Thursday, 18 February 2010

Integrating social relationships into a music recommender

It's always nice to see people working with Last.fm's huge quantity of publicly available data, especially when they include several researchers from IBM's famous research labs. In their ACM Recommender Systems 2009 paper Augmenting collaborative recommender by fusing explicit social relationships, Q. Yuan, S. Zhao, L. Chen, Y. Liu, S. Ding, X. Zhang and W. Zheng report some experiments incorporating Last.fm's friend and group membership relationships into more conventional Collaborative Filtering systems.

Their first recommender is a user-based CF system i.e. the score given to a new recommendation of Muse for user Jim is a weighted average over all the scores (ratings, scrobbles, etc.) for users who already listen to Muse, and the weights are similarities computed between Jim and each of Muse's fans.

Yuan et al. start with a baseline CF recommender in which the similarity between users is based on cosine distance between their vectors of artist scrobbles. For reasons that aren't obvious to me, the scrobble counts are first mapped to binary values, e.g. 1 if a user has scrobbled Muse three or more times, 0 otherwise. In their first experimental recommender, these similarities are augmented by a weighted combination of similarities based on friend and group membership relationships. The relationship similarities are also computed as cosine distances between binary vectors, so the friendship similarity between two users expresses the extent to which they have friends in common, and likewise for group membership.
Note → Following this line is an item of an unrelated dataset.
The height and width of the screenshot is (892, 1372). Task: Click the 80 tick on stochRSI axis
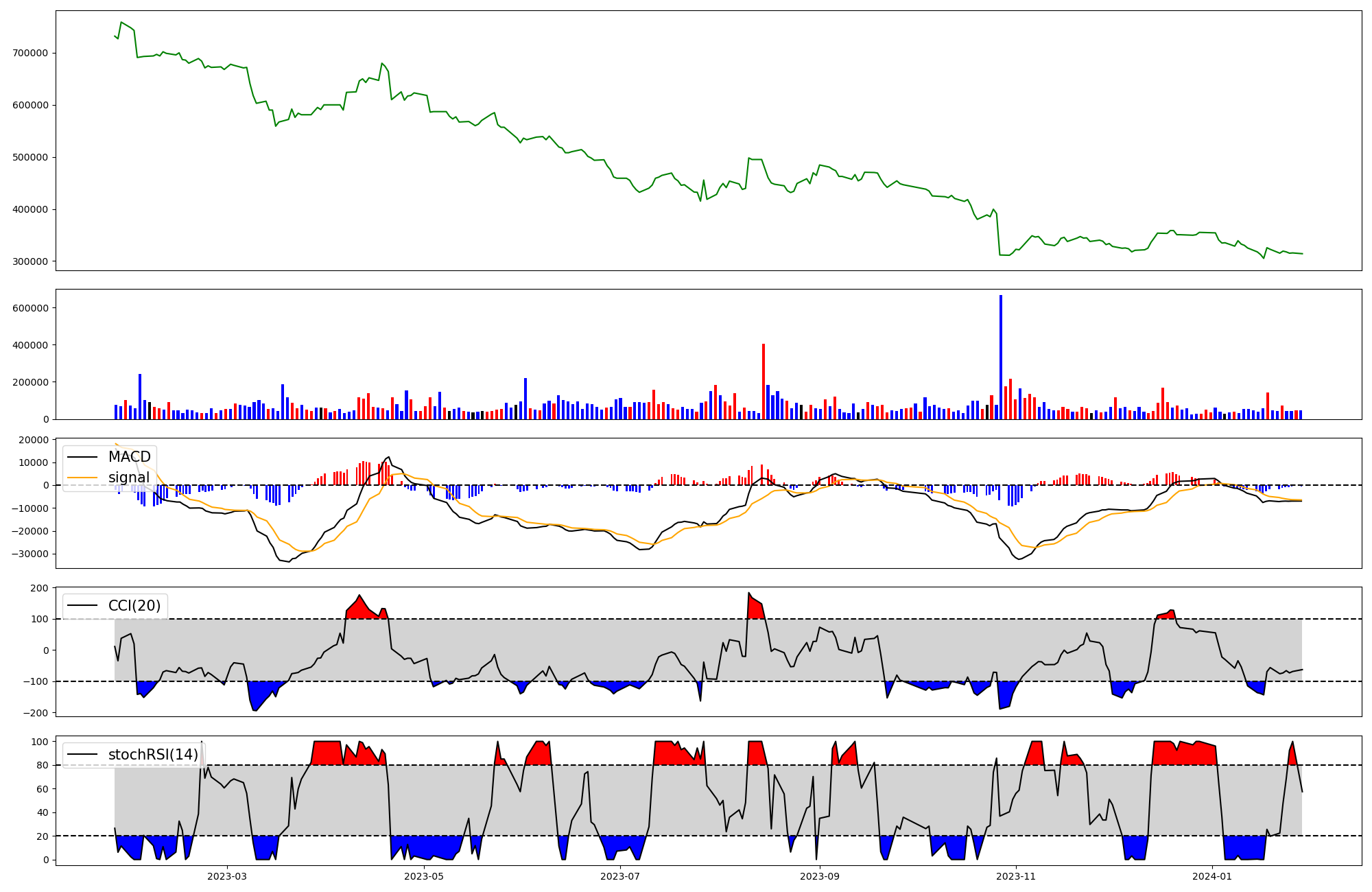(x=43, y=765)
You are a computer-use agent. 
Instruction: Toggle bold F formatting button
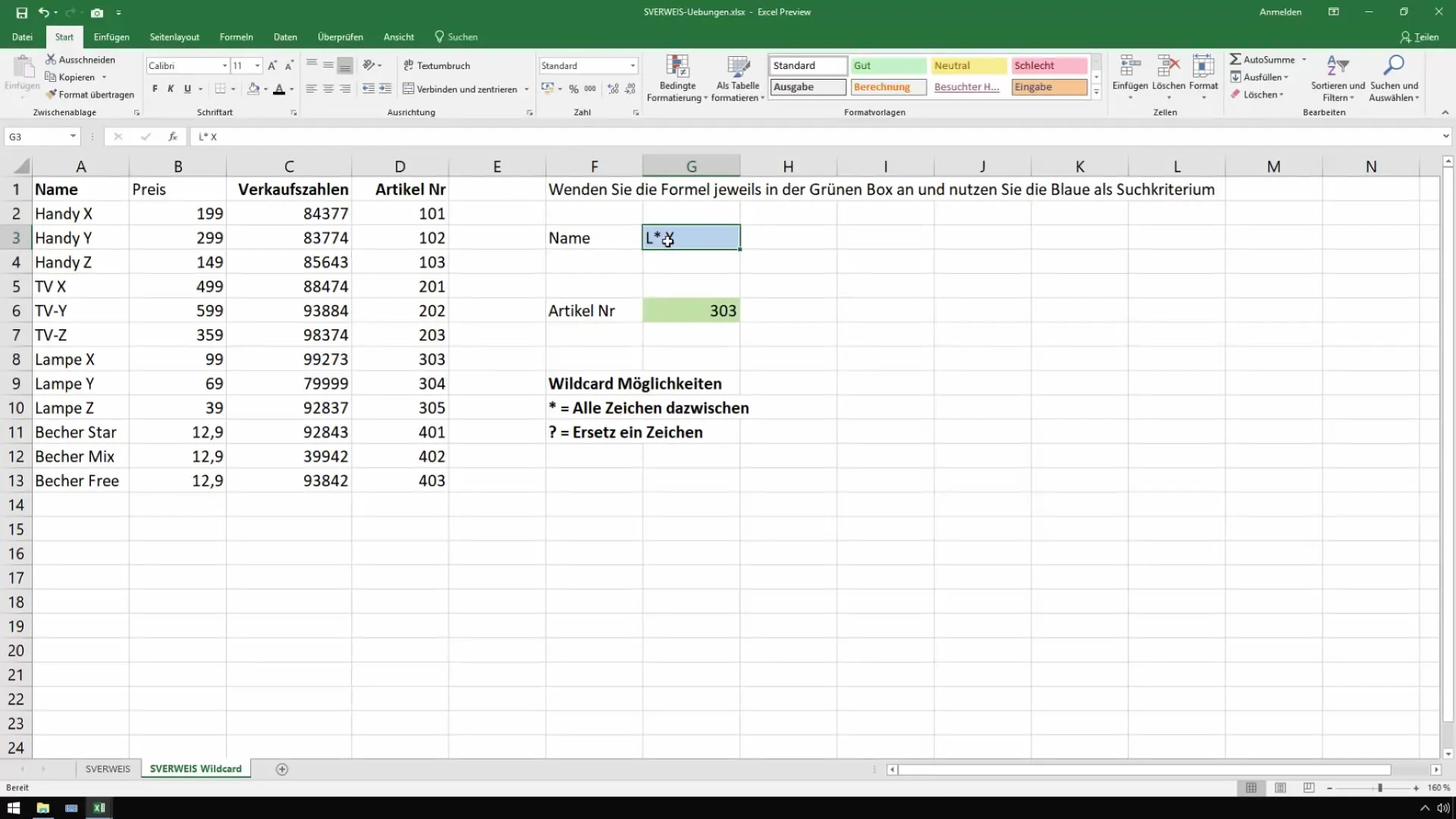point(155,89)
The second experimental system is a graph-based recommender, built on a graph of user, artist and group nodes. The graph starts with the obvious edges between users and the artists they listen to, and the groups they belong to. Then edges are added between pairs of users whose relationship similarities are more than some threshold, so each user is connected to other users with similar friends or belonging to similar groups as well as to their 'real' friends. Like the binary CF vectors in the first system, the edge weights are all set to 1. Finally user-user similarity scores are extracted from the graph using a Laplacian matrix pseudoinverse algorithm: in practice the computation required is similar to inverting a matrix containing concatenated artist, friend and group vectors for each user.
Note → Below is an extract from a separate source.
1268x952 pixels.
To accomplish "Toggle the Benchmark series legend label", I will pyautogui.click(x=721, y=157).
After these nice simple suggestions for combining social relationships and CF, the experiments themselves are a bit of a disappointment, mainly because the dataset they use contains only 1000 artists and users. The evaluation metrics are precision, recall and f-value over the top few recommendations, where a recommendation is considered correct if the user actually scrobbled the reommended artist at least three times. In the CF recommender, using weights that seem to be rather highly fitted to the small dataset, there is a 2-3% improvement in f-value over the top five recommendations. The graph recommender shows an 8% improvement, but they don't give baseline results from a graph not including the social relationships, so it's not clear whether this is due to the extra social information or just the different algorithm.

In fact using such a small dataset raises all sorts of problems in interpreting the results:
  • it's hard to tell if absolute values are good or bad
  • is it sensible to evaluate the top-5 recommendations from a pool of only 1000 artists?
  • are the improvements significant?
  • are the various parameters overfitted?
  • does the graph method scale?
It makes me suspect that IBM are just playing in the recommender space, while others are clearly serious about it.